### Aim of the task
Turn the lines from the start through the line holding "point(25,59)", inclusive, into a Markdown table with the columns Row and Line, numbering each row and skipping blank lines. Leave the pictures out of the table.

### Items
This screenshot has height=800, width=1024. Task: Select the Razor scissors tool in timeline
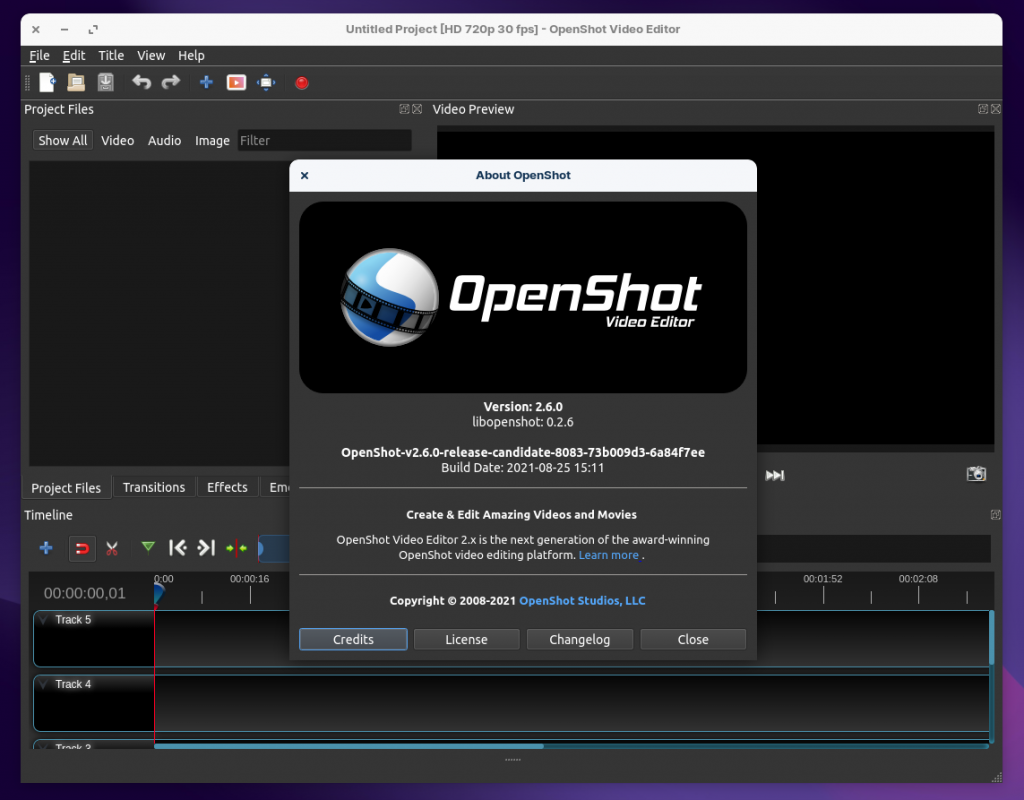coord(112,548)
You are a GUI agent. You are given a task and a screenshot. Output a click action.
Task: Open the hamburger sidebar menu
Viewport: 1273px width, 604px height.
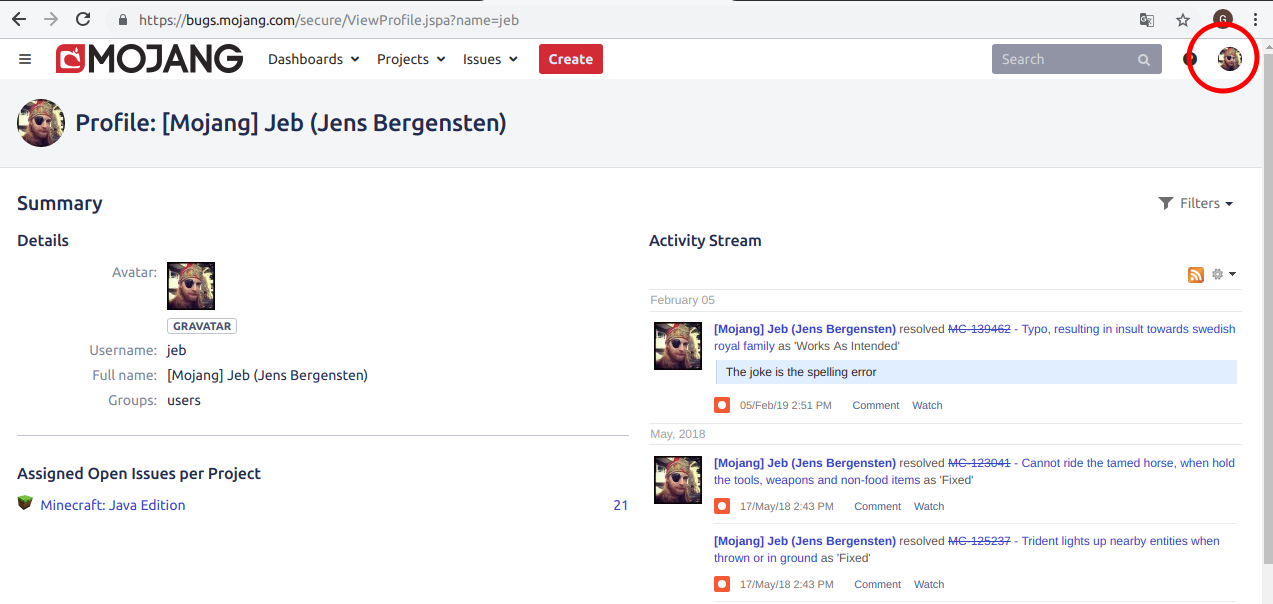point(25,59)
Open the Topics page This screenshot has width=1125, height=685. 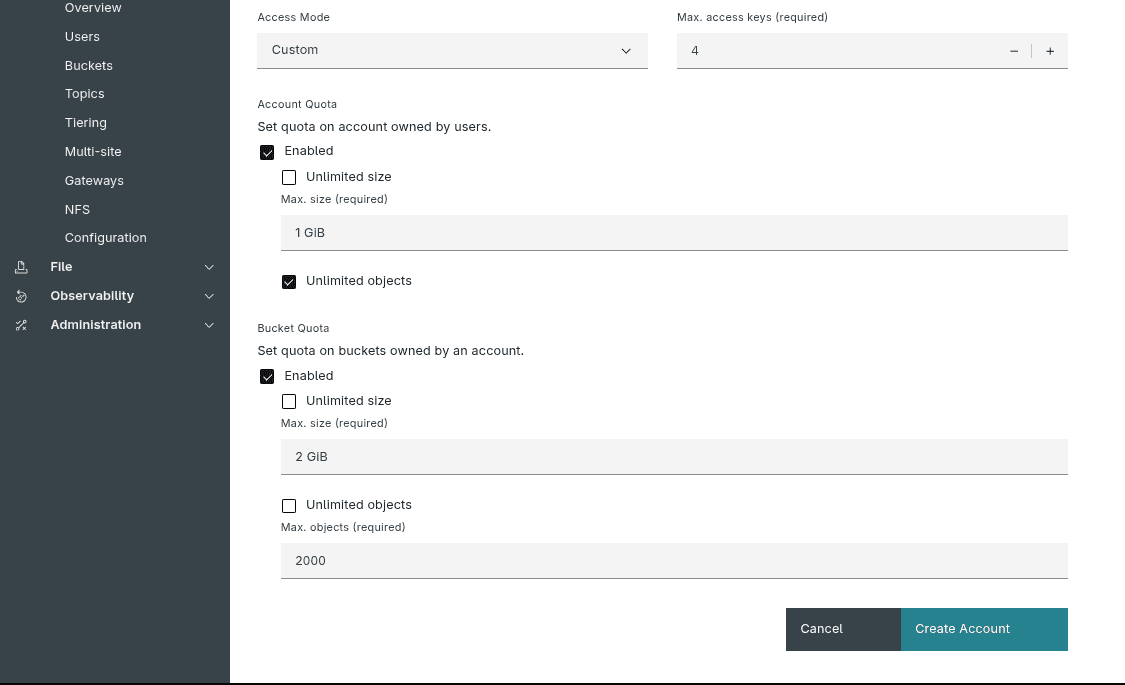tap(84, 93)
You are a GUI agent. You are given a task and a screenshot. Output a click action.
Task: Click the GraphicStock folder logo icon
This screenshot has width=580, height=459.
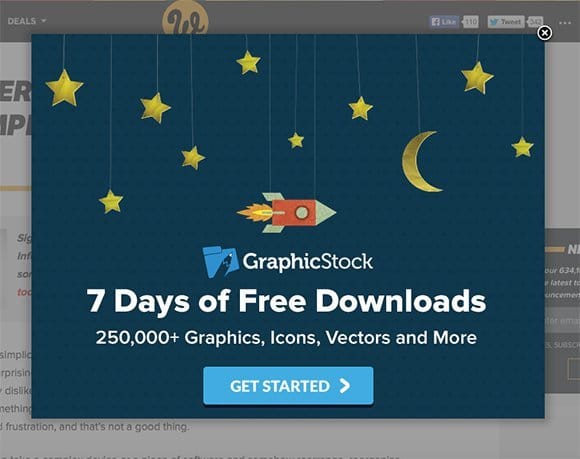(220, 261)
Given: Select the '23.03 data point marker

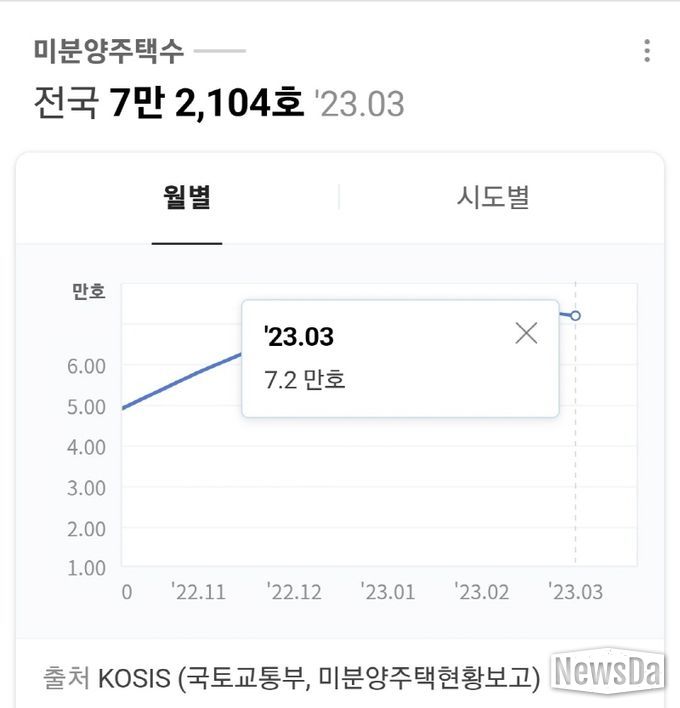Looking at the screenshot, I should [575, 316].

### Result of the exercise
| Row | Line |
|---|---|
| 1 | This screenshot has height=800, width=1024. Task: Select the Razor scissors tool in timeline |
| 2 | coord(112,548) |
| 3 | You are a GUI agent. You are given a task and a screenshot. Output a click action. |
| 4 | Task: Open the hamburger sidebar menu |
| 5 | Viewport: 1273px width, 604px height. |
| 6 | point(25,59) |